El problema aparece cuando el paciente no cree tener ningún problema, y siente que sus conductas alimenticias están perfectamente controladas por ellos mismos, y no al revés. “Ahí es cuando hay que buscar una aproximación distinta, desde la comunicación y la empatía. Se les puede preguntar si están sufriendo, si lo están pasando mal o cómo está la relación con los amigos. Hay que instalar una comunicación distinta, tratar de empatizar, de descubrir en qué puede estar requiriendo ayuda y ofrecer apoyo desde ahí”.
Cuando la enfermedad ya está instalada, el escenario cambia. Se recomienda consultar con un equipo multidisciplinario especializado y con experiencia en trastornos de la conducta alimentaria, donde al menos esté la triada psicólogo, nutriólogo o nutricionista, y psiquiatra. Este último es necesario para tratar comorbilidades que acompañan la anorexia.
La psicóloga explica que, en una primera etapa, hay que restaurar la salud física y sacar al paciente del riesgo vital si es que lo hay, monitoreando las complicaciones médicas de la mano de un neurólogo. De forma paralela se van estableciendo monitoreos de peso, consejería nutricional y psicoeducación tanto para el paciente como para su familia.
Para no llegar a estas situaciones, que son tan dolorosas y complejas para todos los involucrados, la especialista asegura que es fundamental que los niños no sean puestos a dieta, y que los padres y madres enseñen siempre con el ejemplo. Y esto último es lo más difícil, porque los adultos también somos sometidos a presiones respecto al cuerpo, al ideal de la figura, a las dietas y a las restricciones.

━━━━━━━━━━

* _Descripción del ejercicio_
Continúa el texto sobre los trastornos de la conducta alimentaria a partir de su última oración.

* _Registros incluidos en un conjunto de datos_
━━━━━━━━━━

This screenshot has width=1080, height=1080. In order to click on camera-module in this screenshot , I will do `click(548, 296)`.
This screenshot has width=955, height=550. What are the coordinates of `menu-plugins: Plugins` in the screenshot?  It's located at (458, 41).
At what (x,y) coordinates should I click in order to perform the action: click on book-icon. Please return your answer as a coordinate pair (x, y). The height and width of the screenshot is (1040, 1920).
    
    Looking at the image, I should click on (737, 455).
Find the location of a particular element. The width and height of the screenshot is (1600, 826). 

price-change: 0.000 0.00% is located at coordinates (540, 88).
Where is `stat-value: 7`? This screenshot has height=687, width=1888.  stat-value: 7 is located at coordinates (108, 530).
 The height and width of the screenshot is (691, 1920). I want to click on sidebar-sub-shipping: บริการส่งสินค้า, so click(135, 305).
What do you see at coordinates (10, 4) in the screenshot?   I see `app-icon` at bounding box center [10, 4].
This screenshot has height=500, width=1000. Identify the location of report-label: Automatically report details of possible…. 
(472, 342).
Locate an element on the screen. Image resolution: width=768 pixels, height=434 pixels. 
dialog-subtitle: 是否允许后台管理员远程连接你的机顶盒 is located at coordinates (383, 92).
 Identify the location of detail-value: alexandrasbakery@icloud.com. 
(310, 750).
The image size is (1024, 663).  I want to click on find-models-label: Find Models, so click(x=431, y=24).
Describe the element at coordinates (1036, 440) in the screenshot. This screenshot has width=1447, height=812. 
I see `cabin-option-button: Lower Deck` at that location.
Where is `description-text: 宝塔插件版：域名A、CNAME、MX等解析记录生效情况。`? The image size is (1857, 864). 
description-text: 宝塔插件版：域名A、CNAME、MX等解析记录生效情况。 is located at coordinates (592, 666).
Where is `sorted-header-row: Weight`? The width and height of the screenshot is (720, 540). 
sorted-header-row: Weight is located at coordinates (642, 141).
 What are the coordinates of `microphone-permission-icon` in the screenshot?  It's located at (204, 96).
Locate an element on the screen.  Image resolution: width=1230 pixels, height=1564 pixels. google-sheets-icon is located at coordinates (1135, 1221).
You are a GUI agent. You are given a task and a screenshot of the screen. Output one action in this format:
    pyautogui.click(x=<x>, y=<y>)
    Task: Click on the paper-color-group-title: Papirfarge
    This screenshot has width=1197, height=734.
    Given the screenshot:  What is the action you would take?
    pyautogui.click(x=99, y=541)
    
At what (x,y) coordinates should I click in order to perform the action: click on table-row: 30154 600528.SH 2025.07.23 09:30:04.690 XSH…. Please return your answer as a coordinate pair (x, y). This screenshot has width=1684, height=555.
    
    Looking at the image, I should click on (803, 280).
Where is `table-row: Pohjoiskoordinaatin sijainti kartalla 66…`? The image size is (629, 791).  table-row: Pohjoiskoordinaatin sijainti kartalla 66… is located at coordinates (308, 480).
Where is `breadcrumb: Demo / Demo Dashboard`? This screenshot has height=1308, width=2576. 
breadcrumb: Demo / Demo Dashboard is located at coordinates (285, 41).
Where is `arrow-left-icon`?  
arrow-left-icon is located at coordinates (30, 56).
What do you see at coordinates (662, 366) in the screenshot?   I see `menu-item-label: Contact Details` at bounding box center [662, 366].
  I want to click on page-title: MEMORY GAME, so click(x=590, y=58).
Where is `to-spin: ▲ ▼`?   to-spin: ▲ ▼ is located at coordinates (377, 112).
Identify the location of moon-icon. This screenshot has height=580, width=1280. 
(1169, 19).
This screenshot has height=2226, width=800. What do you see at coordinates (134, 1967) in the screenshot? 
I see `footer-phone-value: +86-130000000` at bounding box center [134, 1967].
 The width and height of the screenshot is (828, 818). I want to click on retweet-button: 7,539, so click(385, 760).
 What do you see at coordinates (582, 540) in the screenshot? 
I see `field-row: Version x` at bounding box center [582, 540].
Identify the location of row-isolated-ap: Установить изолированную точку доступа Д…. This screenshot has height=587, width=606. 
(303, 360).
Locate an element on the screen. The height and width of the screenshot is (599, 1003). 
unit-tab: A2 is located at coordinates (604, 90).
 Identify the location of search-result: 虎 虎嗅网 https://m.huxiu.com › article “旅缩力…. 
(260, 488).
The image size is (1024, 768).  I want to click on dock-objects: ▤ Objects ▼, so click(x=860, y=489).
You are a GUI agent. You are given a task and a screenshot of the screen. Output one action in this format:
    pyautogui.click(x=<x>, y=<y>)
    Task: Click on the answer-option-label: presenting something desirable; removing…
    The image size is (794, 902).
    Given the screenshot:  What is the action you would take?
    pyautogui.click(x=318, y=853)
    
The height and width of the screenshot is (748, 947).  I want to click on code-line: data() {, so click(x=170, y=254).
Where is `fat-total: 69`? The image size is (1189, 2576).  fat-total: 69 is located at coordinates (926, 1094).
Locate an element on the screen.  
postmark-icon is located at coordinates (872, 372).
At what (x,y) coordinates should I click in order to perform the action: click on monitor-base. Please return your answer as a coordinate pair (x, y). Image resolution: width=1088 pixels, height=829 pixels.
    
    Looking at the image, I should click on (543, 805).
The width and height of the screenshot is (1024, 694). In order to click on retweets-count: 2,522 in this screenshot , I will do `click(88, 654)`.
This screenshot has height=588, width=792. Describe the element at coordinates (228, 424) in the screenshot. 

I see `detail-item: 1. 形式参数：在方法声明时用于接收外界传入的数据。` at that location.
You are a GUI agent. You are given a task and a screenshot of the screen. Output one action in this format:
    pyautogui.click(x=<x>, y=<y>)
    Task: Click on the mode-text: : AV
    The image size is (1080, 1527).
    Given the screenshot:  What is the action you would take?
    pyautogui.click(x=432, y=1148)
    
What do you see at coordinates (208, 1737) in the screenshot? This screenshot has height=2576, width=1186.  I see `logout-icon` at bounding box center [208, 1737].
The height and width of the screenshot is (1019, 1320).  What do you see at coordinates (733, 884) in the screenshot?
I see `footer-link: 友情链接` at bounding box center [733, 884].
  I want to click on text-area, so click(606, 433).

━━━━━━━━━━

* _Respuesta del ejercicio_
“Es difícil no hablar del propio cuerpo o no referirse al de los demás. Cuesta eliminar este fat talk de nuestras vidas y de los grupos de WhatsApp. Tratar de referirse a la gente con otras características, para que los hijos también empiecen a valorar a los demás más allá de su corporalidad, y se relacionen con ellos mismos desde una autoestima y autoconcepto más acabados. Porque cuando uno entiende o es testigo de que en la anorexia los factores de riesgo socioambientales son los comentarios críticos sobre la apariencia, y la alimentación que los niños y adolescentes reciben de sus familiares y seres queridos, así como haber sido objeto de burlas por su peso y la presión que perciben por ser delgados, ahí recién uno deja de hablar del cuerpo”.